§ Exercise goal
Restate the data exactly as given and keep the pictures out.

§ Data
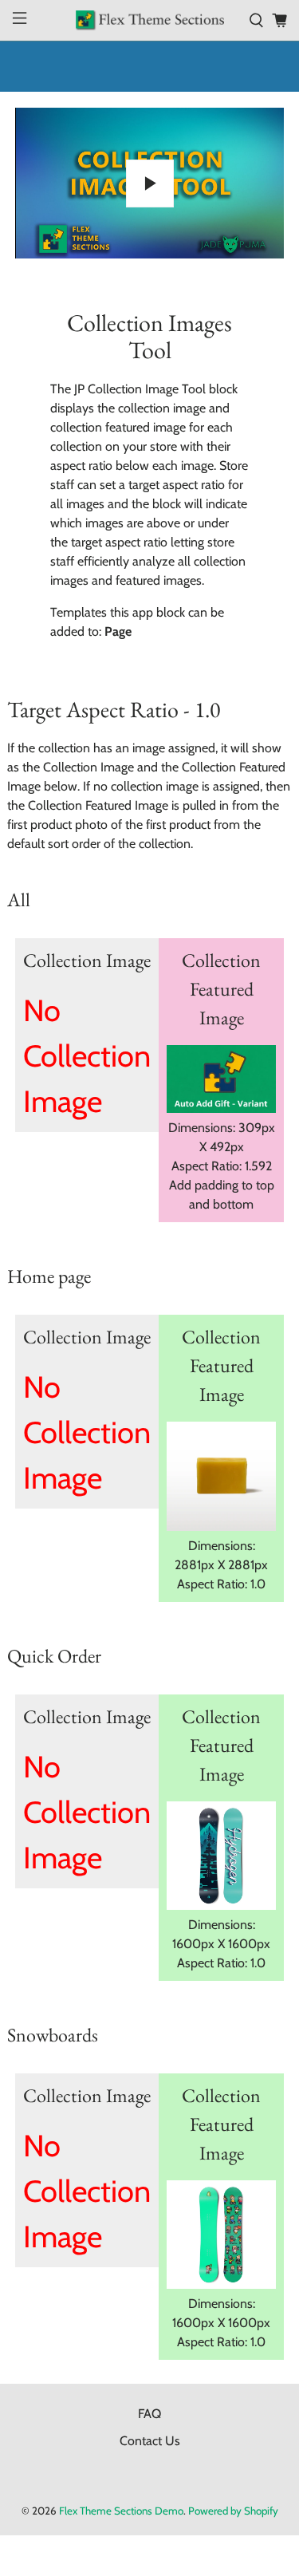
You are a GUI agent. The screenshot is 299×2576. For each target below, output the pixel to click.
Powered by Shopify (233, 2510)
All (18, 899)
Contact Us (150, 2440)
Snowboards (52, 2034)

§ Result
You are a GUI agent. The screenshot is 299×2576. For each target below, output the pixel to click.
Powered by Shopify (233, 2510)
All (18, 899)
Contact Us (150, 2440)
Snowboards (52, 2034)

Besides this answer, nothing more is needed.